→ Exercise description
I need the lines below from the one with "St Albans (366, 1388)" down to the one with "Shrewsbury (1052, 1532)" reproduced exactly, both ends included, and nothing else.
======
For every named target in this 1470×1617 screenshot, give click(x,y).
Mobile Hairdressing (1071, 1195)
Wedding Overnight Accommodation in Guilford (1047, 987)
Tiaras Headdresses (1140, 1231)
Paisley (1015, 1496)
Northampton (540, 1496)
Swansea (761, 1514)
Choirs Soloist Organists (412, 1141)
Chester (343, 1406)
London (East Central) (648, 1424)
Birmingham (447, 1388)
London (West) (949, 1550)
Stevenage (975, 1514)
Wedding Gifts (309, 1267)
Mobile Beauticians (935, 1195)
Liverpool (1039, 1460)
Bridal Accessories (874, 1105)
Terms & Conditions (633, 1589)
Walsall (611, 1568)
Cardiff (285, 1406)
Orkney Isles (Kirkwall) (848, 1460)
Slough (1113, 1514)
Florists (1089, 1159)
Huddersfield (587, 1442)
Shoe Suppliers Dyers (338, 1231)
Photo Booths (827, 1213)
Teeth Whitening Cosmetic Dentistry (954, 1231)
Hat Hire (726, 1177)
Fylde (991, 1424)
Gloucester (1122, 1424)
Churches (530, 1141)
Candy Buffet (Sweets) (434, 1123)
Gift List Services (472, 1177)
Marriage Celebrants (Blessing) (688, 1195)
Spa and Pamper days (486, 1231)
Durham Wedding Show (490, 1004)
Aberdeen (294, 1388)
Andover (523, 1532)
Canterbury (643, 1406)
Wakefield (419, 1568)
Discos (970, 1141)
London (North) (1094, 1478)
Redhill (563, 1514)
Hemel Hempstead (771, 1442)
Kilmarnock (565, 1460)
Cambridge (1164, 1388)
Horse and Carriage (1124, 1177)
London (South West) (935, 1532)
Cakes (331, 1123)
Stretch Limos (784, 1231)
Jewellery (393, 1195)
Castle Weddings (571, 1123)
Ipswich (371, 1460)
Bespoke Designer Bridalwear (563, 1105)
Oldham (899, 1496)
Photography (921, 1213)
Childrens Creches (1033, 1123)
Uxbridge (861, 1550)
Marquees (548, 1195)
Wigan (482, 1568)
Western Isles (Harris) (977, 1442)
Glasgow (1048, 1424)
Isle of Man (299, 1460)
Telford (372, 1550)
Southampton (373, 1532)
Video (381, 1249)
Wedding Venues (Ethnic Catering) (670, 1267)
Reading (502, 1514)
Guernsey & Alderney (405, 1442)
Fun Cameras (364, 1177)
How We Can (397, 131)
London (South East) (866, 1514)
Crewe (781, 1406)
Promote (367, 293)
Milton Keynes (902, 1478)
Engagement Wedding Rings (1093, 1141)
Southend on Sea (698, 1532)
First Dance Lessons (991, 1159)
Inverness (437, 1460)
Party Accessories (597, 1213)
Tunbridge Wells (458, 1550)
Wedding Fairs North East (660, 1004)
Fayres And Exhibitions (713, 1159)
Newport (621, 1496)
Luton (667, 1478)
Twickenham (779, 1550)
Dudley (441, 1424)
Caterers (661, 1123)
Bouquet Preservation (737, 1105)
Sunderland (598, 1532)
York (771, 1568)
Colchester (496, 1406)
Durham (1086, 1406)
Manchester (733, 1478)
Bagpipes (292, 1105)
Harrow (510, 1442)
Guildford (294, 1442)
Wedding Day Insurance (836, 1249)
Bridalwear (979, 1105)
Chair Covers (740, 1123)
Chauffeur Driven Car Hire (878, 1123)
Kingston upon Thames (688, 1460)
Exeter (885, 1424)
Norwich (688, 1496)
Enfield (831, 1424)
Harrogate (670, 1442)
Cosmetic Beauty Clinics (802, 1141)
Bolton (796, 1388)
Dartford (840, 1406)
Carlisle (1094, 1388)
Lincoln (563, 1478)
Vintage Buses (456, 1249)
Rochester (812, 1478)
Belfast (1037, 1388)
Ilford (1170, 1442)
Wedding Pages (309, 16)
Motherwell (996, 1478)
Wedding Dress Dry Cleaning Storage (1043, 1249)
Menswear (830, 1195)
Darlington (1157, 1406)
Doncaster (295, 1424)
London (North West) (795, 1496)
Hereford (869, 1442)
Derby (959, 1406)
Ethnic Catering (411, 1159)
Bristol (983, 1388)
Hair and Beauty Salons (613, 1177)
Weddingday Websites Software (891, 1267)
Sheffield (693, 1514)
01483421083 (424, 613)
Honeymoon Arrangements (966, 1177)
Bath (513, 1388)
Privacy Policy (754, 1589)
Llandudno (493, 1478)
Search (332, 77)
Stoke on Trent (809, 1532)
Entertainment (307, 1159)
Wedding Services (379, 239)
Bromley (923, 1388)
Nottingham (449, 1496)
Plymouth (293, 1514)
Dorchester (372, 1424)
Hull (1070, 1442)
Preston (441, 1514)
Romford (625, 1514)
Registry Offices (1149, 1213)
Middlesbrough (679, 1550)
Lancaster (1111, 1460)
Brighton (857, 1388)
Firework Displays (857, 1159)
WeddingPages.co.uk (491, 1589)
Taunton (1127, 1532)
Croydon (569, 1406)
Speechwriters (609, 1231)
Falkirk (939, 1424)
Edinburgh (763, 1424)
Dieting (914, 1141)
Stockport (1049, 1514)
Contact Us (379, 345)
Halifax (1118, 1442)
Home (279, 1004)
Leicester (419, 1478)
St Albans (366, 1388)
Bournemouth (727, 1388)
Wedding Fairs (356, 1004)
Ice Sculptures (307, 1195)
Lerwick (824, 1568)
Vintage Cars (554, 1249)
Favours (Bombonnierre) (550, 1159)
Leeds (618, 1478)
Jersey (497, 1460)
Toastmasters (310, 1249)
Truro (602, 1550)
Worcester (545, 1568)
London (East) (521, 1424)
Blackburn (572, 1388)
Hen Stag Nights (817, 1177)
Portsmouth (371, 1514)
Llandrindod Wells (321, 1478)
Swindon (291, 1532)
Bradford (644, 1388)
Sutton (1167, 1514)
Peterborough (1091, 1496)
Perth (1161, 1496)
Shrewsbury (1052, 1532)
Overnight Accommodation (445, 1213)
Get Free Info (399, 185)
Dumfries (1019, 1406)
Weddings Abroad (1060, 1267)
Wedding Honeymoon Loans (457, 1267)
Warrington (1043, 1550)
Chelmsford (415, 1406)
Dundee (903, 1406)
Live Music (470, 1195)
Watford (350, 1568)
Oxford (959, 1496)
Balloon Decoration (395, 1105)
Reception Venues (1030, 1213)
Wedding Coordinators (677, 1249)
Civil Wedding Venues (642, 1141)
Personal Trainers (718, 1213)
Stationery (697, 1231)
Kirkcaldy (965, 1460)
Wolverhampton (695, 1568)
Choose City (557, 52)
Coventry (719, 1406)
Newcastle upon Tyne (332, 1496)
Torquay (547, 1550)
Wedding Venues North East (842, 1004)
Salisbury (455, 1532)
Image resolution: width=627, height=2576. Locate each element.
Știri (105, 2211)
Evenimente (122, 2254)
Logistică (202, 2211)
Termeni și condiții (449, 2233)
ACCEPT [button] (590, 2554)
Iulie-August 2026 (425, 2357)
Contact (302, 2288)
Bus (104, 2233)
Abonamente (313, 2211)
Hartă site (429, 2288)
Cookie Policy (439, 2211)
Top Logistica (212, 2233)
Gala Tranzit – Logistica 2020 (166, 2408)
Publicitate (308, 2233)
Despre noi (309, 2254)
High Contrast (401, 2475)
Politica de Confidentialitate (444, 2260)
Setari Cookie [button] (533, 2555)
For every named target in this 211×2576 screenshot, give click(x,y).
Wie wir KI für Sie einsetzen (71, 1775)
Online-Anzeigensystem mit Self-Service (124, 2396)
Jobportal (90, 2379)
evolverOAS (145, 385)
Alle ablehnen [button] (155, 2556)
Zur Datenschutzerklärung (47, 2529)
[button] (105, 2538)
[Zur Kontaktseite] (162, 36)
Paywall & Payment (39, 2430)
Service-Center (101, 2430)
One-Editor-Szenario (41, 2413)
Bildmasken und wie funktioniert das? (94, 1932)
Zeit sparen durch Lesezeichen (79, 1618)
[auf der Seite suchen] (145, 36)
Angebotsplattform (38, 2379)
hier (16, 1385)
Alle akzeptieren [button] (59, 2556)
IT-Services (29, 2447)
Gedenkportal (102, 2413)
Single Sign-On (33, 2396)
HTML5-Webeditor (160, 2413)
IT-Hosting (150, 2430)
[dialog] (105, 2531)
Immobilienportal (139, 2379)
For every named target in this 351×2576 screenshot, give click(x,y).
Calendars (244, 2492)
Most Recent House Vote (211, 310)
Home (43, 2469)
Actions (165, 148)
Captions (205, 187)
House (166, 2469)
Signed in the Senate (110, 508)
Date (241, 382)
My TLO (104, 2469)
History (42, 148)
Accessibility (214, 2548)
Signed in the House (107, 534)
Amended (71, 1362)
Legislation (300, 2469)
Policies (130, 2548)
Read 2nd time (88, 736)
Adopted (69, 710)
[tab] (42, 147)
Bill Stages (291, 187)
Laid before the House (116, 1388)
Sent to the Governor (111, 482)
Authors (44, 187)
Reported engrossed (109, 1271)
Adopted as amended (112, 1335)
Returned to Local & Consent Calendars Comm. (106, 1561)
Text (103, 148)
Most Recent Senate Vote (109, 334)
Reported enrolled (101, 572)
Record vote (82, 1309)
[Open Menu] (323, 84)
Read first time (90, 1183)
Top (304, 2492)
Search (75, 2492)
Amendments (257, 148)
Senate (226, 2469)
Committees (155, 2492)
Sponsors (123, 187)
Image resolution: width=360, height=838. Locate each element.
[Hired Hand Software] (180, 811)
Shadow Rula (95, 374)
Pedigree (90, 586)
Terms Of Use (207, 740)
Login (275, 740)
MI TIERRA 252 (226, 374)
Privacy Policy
======
→ Response to this task
St Albans (366, 1388)
Bournemouth (727, 1388)
Wedding Fairs (356, 1004)
Ice Sculptures (307, 1195)
Lerwick (824, 1568)
Vintage Cars (554, 1249)
Favours (Bombonnierre) (550, 1159)
Leeds (618, 1478)
Jersey (497, 1460)
Toastmasters (310, 1249)
Truro (602, 1550)
Worcester (545, 1568)
London (East) (521, 1424)
Blackburn (572, 1388)
Hen Stag Nights (817, 1177)
Portsmouth (371, 1514)
Llandrindod Wells (321, 1478)
Swindon (291, 1532)
Bradford (644, 1388)
Sutton (1167, 1514)
Peterborough (1091, 1496)
Perth (1161, 1496)
Shrewsbury (1052, 1532)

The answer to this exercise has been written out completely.